Ever since Obama was elected, a starry-eyed Republican love affair with Ayn Rand has continued to blossom.    California Republican Member of Congress John Campbell breathlessly passes out copies of Atlas Shrugged to his staff.  Medicare-Hater-In-Chief Paul Ryan is a self-avowed Rand devotee.  And the list goes on and on…

The thing that amazes me about all this is how willfully blind all these Rand lovers are to her well-documented hatred of religion.

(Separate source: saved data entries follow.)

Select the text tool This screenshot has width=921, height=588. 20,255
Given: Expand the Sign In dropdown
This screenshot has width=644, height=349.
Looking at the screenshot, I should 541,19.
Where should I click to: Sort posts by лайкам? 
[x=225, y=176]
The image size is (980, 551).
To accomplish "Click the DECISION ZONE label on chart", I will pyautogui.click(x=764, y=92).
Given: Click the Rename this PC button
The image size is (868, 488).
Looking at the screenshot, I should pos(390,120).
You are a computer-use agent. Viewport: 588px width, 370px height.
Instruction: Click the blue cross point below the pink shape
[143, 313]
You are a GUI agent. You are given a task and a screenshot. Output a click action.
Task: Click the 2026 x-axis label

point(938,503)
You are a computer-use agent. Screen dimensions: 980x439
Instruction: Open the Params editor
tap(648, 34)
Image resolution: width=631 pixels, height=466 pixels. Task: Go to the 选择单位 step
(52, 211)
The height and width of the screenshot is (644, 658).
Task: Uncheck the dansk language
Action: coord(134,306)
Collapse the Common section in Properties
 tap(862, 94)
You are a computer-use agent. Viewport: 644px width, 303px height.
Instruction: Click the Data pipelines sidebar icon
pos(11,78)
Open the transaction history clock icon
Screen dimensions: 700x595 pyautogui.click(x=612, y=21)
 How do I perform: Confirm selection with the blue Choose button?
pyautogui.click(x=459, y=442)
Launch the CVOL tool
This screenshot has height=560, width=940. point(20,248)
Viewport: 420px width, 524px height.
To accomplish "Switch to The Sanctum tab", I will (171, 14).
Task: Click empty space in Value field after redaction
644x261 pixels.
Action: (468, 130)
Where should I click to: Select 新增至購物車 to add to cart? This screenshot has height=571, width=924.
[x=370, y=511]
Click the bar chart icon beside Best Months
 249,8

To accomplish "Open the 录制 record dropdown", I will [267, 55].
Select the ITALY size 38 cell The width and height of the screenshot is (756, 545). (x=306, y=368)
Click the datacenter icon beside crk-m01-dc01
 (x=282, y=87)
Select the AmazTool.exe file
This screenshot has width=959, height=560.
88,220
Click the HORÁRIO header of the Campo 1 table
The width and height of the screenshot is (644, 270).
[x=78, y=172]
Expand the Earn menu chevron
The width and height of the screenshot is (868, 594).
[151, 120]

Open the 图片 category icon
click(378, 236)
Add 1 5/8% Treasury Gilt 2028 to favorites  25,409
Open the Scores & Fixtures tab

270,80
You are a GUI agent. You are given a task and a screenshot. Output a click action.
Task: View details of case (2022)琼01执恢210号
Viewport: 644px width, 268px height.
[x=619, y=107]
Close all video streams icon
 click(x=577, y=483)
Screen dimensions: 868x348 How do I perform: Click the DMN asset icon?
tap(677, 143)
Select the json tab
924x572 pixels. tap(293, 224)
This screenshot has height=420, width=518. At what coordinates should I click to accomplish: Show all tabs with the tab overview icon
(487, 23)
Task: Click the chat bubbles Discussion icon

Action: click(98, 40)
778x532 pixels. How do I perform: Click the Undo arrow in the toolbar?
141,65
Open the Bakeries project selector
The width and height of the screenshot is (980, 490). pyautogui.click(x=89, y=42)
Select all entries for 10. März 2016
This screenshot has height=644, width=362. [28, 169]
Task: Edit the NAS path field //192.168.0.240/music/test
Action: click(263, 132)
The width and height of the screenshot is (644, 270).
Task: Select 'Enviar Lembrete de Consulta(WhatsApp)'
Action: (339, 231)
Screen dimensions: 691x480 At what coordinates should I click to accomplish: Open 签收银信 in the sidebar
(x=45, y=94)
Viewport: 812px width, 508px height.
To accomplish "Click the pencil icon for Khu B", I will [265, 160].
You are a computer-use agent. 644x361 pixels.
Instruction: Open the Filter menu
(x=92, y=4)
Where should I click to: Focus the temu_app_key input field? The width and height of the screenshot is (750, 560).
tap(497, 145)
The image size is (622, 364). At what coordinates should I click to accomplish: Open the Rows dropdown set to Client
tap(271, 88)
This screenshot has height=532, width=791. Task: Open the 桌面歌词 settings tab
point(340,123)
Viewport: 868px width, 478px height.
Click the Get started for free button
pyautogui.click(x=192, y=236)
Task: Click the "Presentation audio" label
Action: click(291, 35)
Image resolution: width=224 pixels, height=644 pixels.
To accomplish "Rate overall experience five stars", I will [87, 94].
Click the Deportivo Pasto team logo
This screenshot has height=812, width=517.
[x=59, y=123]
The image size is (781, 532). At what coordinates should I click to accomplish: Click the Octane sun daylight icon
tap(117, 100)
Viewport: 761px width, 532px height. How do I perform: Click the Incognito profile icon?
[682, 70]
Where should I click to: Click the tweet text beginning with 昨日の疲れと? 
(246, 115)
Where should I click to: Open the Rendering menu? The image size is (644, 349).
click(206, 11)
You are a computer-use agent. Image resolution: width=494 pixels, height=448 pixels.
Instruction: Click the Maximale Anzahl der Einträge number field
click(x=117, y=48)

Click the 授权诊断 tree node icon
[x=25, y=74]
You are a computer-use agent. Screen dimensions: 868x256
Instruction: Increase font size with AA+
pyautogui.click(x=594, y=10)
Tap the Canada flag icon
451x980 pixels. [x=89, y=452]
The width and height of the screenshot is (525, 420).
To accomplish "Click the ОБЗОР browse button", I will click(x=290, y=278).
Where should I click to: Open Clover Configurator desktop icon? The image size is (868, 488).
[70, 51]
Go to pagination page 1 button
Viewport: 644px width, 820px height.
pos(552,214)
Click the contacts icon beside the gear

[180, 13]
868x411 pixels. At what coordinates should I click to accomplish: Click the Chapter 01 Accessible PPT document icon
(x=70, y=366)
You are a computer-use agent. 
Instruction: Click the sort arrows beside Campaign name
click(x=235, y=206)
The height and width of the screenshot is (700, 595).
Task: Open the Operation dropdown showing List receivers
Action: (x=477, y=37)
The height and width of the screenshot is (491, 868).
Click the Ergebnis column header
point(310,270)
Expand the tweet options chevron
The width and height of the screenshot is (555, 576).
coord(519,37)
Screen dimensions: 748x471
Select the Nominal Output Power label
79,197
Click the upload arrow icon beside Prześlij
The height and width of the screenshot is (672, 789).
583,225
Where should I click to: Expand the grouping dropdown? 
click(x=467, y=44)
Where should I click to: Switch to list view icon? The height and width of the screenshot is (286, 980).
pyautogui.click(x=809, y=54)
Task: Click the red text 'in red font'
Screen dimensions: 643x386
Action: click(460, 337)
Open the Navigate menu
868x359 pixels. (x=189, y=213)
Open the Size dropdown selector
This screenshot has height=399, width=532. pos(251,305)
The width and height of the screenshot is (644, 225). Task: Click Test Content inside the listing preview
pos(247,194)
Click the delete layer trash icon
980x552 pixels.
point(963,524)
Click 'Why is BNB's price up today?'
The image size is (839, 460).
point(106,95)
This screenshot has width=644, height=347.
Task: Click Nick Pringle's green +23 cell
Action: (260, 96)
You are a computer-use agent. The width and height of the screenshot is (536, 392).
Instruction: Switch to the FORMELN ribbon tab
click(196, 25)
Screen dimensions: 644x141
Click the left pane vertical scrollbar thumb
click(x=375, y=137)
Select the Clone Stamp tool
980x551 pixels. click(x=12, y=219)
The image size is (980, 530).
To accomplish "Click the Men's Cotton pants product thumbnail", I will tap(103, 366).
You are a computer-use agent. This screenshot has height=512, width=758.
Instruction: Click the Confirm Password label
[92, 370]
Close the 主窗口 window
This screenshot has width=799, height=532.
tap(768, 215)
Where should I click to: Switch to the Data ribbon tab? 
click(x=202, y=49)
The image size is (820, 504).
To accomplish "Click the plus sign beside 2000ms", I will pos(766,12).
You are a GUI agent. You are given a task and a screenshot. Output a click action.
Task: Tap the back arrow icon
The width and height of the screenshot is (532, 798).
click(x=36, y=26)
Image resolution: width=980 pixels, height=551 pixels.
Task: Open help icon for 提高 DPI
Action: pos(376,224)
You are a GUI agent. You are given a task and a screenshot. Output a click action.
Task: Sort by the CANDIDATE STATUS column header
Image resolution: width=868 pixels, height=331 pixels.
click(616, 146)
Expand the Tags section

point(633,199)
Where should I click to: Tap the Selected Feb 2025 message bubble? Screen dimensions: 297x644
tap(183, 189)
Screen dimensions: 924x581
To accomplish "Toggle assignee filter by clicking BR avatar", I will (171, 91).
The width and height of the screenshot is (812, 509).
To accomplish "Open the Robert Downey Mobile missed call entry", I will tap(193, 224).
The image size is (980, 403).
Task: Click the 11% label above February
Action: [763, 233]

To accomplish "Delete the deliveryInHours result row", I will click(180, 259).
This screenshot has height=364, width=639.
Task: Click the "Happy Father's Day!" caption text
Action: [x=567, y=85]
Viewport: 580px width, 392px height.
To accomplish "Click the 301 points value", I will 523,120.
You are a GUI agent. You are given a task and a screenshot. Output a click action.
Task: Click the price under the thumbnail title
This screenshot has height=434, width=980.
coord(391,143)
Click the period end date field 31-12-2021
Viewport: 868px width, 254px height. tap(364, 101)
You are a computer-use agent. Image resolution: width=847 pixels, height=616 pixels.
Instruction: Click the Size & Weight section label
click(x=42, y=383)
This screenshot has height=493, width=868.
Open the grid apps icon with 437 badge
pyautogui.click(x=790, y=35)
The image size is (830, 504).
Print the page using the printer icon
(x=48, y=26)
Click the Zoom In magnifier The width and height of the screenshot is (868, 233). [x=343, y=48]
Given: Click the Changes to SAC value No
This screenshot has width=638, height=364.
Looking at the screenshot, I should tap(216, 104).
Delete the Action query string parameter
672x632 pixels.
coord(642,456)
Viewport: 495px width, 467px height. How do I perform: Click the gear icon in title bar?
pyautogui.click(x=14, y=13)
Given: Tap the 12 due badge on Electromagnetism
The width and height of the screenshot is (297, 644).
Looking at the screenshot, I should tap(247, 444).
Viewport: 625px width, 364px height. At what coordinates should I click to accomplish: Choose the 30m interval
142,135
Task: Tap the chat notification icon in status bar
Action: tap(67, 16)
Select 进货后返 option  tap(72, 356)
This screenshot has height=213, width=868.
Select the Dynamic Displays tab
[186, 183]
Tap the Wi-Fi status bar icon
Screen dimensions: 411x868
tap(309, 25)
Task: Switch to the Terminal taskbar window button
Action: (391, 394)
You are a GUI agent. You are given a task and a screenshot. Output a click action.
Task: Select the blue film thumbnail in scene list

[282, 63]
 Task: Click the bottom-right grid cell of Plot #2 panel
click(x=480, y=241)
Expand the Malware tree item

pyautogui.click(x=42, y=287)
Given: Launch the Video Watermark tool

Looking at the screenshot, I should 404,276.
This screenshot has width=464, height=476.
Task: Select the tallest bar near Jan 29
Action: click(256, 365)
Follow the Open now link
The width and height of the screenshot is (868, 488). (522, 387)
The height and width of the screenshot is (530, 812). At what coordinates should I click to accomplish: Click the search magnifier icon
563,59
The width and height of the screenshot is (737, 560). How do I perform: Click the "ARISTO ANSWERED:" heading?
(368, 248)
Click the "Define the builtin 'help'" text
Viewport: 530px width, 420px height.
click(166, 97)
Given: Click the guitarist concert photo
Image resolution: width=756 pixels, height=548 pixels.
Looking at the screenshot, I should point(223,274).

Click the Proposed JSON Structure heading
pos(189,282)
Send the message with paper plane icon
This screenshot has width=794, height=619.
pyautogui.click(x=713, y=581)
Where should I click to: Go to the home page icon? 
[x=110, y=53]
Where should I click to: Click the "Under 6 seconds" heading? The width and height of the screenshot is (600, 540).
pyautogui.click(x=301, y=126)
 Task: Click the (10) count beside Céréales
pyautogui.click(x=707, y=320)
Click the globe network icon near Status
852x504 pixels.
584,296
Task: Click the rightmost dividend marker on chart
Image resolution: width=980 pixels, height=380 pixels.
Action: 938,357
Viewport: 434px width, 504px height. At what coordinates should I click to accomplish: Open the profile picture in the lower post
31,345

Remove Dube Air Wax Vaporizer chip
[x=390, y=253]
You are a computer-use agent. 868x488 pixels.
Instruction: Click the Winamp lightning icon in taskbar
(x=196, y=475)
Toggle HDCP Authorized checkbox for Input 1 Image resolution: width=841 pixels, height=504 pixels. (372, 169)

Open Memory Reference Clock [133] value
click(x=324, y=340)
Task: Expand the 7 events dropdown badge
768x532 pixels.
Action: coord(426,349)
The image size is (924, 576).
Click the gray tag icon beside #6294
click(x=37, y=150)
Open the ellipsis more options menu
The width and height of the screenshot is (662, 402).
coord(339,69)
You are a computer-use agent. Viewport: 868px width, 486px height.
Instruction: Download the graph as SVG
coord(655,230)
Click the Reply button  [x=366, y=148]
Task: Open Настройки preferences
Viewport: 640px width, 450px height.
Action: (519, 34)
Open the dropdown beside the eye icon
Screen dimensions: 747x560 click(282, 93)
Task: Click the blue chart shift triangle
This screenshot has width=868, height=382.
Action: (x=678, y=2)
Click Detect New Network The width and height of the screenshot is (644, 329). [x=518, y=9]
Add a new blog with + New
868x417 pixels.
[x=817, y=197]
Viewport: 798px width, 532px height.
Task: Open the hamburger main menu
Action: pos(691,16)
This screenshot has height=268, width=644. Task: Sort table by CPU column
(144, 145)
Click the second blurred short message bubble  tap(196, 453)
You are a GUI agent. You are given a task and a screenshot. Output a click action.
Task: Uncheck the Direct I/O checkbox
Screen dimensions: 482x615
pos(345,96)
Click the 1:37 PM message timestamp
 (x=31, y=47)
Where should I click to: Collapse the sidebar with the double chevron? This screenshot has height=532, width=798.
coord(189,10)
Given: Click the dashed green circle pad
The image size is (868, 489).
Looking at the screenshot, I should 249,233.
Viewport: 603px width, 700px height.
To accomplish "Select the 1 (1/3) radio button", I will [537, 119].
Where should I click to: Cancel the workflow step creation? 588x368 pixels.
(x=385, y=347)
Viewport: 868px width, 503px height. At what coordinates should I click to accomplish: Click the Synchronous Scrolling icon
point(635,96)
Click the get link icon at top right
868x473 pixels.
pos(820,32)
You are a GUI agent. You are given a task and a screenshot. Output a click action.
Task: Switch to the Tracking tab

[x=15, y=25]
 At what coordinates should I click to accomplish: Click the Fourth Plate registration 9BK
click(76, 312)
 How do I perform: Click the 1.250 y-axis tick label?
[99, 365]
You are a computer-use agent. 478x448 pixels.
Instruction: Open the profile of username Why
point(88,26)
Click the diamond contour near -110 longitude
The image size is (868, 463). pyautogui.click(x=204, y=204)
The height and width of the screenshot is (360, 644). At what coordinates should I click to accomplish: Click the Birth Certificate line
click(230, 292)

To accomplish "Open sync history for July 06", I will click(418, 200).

Doesn’t it seem more than a little bit funny to anyone that the party of fundamentalist Christian dogma in this country is so shamefully puppy-eyed over one of the first serious modern antitheists, who preceded Christopher Hitchens and Sam Harris by decades?

  1. 0whole1 says:

    Funny, yes. Surprising? No — because the reality outside their own heads is the never-explored country.

    • Metavirus says:

      i think it has something to do with their ability to do cafeteria-style religion. you know, like screaming about how evil gay people are, while engaging in premarital sex and adultery. as a former Randian, i can tell you that you really can’t pick and choose with her. she says it right in her books. if people want to Go Galt, they’d need to also abandon jeebus. otherwise they’re just dilettantes. but we knew that.

      • Lev says:

        Didn’t realize you used to be a full-on Rand Fan. Interesting. I never went in that far--I had about three months as a half-hearted libertarian as a transition from James Dobson territory before arriving more or less at my present identity. I think what made me switch was that I actually became less optimistic about humanity, which made anarchy a very scary prospect. And that’s basically what most forms of that thought process boil down to for me.

        I’ve actually mentioned this fact to Rand admirers I’ve run across. She was this pro-choice atheist woman that Republicans evidently think was just one of them. I doubt 5% of the people who debate her ideas on either side have actually read any amount of writing by her, myself included (I read about 30 pages of The Fountainhead before putting it aside, which I think is more than most, though if it’s close to the 1949 movie adaptation it’s got to be pretty insane).

        • crazy no? i’ve been through a few reincarnations so far. i used to be a big “tough love” individualist libertarian type. it was an early 20s thing -- when everything in the universe was about ME. i found an intellectual friend in her writing when it came to atheism, individualism, self-centeredness, etc. i actually have the FULL ayn rand library still hanging out in my study (70% of which I’ve actually READ! :)). after a while though, i found my heart again, and that was that :).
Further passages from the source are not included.